Text passage:
########
API and user requirement analysis

The chart above analyzes the new consumer API requirements by looking at the requirements that user might have for each request. We are trying to use this chart to exhaustively list

  1. All the functions consumer can possibly achieve.
  2. All the potential user requirements

The goal is to have a clean and intuitive APIs design with good reasoning for each user requirement (each grid in the above chart).

Threading Model and Sync/Async Semantics

Currently new consumer follows a single threaded model. While it provides simplicity by saving some synchronization efforts, it is also enforces user to care about the things that they don't need to care about. Several examples are:

  1. When user try to commit offsets asynchronously, without calling a poll(), offset won't be committed.
  2. If user does not call poll() frequently enough, broker will consider the consumer dead. If user set session timeout to be larger, the failure detection will be also longer.
  3. callbacks will not fire.

We fixed some problems in KAFKA-2123, which introduced a task queue and will temporarily reuse the caller thread for an "execution thread" to run against the queue. But it does not solve the fundamental issue which is user have to essentially provide a dedicated thread keep calling poll even if they actually don't want to consume data. So although new consumer is claimed to be single threaded, it is very likely most user have to write their own wrapper with multiple threads.

Async semantic also becomes confusing with the single-threaded model. We are now enforcing user to do something after they fire an async call, which seems to defeat one important purpose of async - user lose the freedom of doing something else after fire an async call. From user point of view, it is as if they are still blocked on that call because they have to keep calling poll().

The main benefit of single threaded model is that we can detect client failure when they stop consuming data. We want to change the threading model a bit so it can still have this benefit but solve the issues we mentioned above.

Proposed Solution

API Proposal

public interface Consumer<K, V> extends Closeable {
    
    /**
     * Return the topic partition the consumer is currently subscribing to.
     */
    Set<TopicPartition> subscriptions();
    /**
     * Subscribe to a specified topics. This method is for user who uses
     * Kafka based group management. This is a blocking call and will return 
     * when consumer successfully subscribed to the topic. Exception will be thrown
     * when subscription fails.
	 */
    void subscribe(String... topics);
    /**
     * Subscribe to a partition explicitly. This method is for users who want to 
     * have self group management. This is a non blocking call and will take effect
     * when user do the next poll().
     */
    void subscribe(TopicPartition... partitions);
    /**
     * Similar to subscribe(String... topics), this method is for users who uses
     * Kafka based group management. It is a blocking call and will return
     * when consumer successfully unsubscribed from the topics. Exception will be
     * thrown when subscription fails.
     */
    void unsubscribe(String... topics);
    /**
     * Unsubscribe from a partition explicitly. This method is for users who want
     * to have self group management. This is a non blocking call and will take
     * effect when user do the next poll().
     */
    void unsubscribe(TopicPartition... partitions);
    /**
     * This method will try to get data from Kafka brokers. It will block for at most
     * timeout if there is no data available, and will return immediately when there
     * are fetched messages.
########
Actions to take:
[a] Print the passage of the Kafka consumer proposal from "The main benefit" up to and including "currently subscribing to.".
[b] In the Kafka consumer proposal, what is named as the main benefit of the single threaded model?
The material after this point comes from a separate source.

Supplied information:
########
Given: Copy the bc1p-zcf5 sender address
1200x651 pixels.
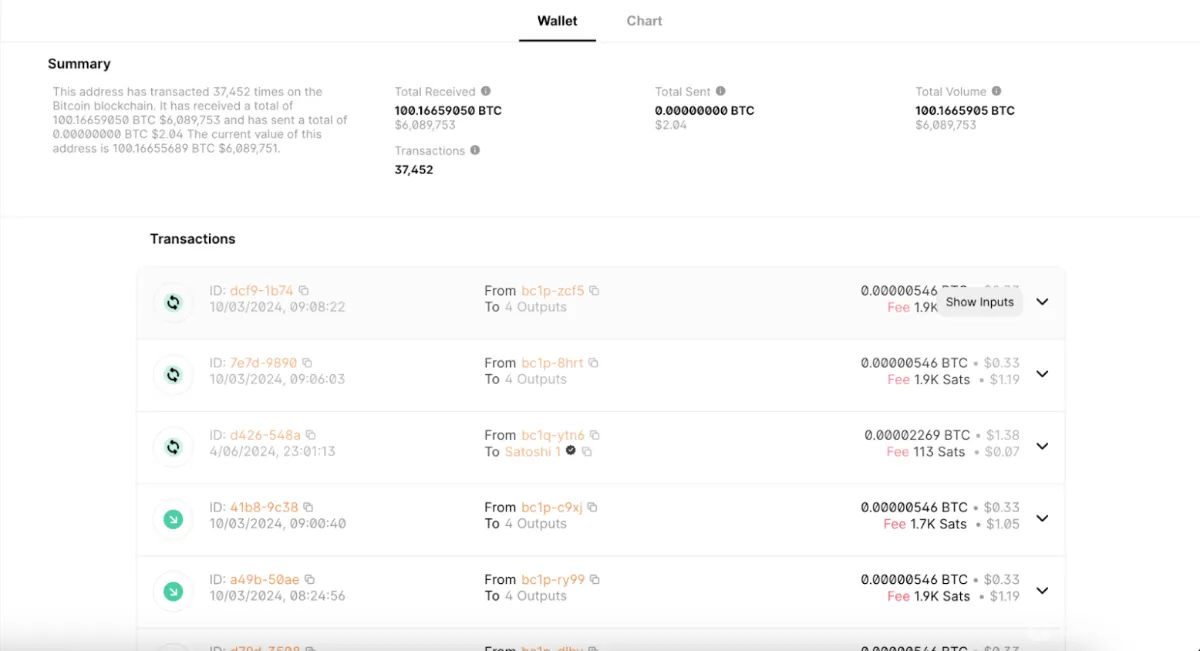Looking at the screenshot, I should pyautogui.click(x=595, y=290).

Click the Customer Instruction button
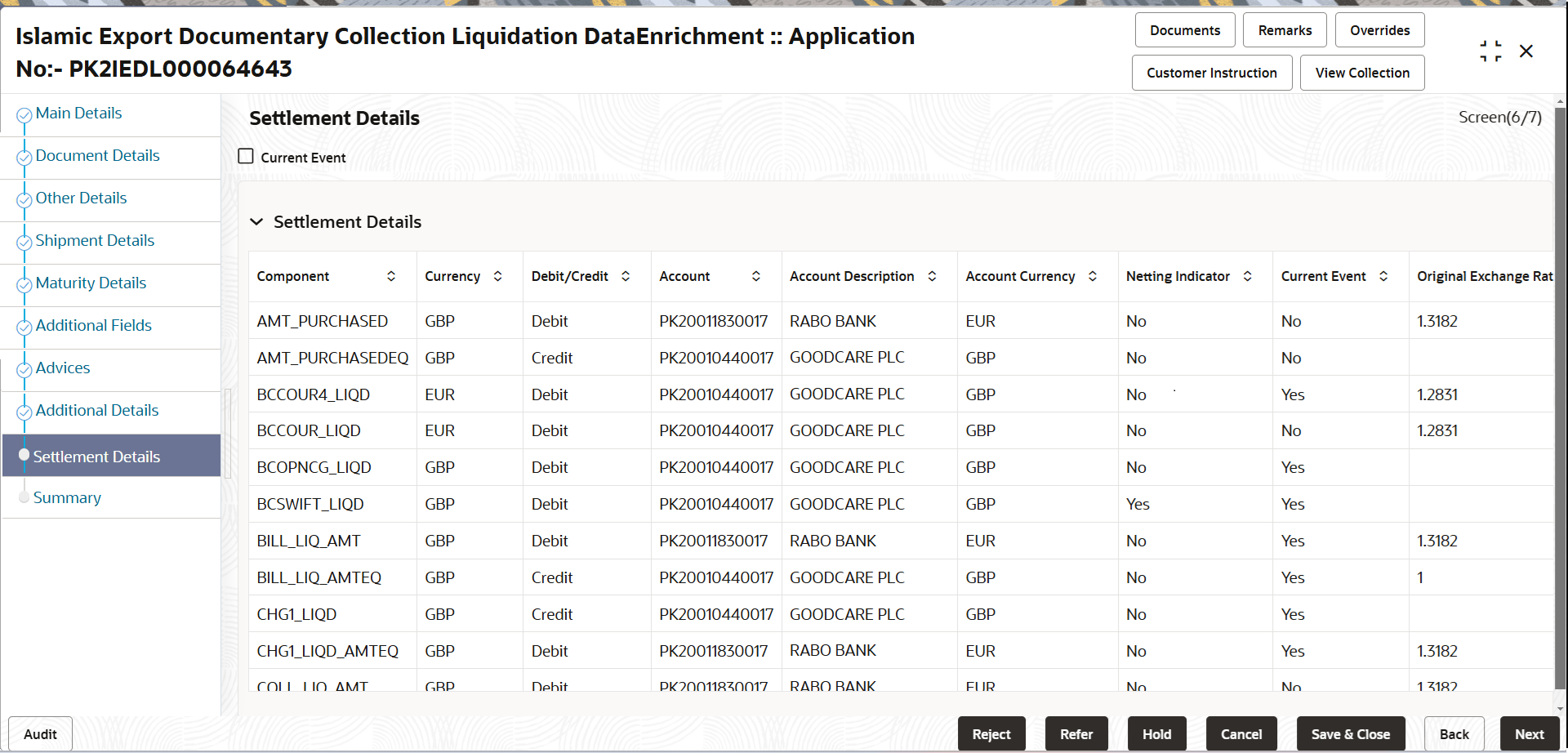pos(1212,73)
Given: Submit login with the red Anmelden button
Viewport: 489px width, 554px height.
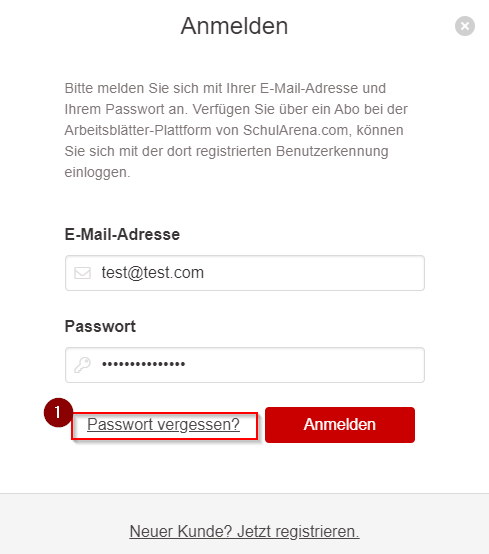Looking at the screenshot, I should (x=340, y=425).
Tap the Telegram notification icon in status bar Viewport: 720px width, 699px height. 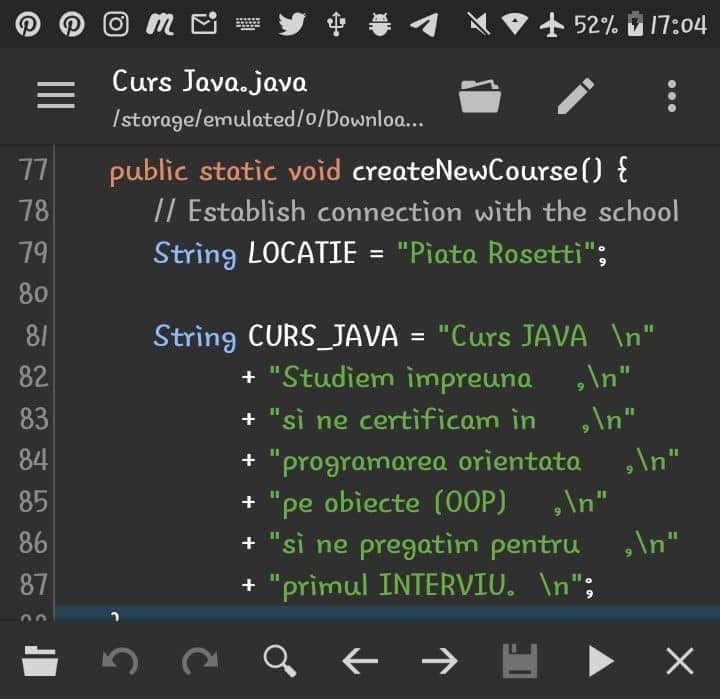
########
Worked answers:
[a]
The main benefit of single threaded model is that we can detect client failure when they stop consuming data. We want to change the threading model a bit so it can still have this benefit but solve the issues we mentioned above.

Proposed Solution

API Proposal

public interface Consumer<K, V> extends Closeable {
    
    /**
     * Return the topic partition the consumer is currently subscribing to.

[b] It can detect client failure when clients stop consuming data.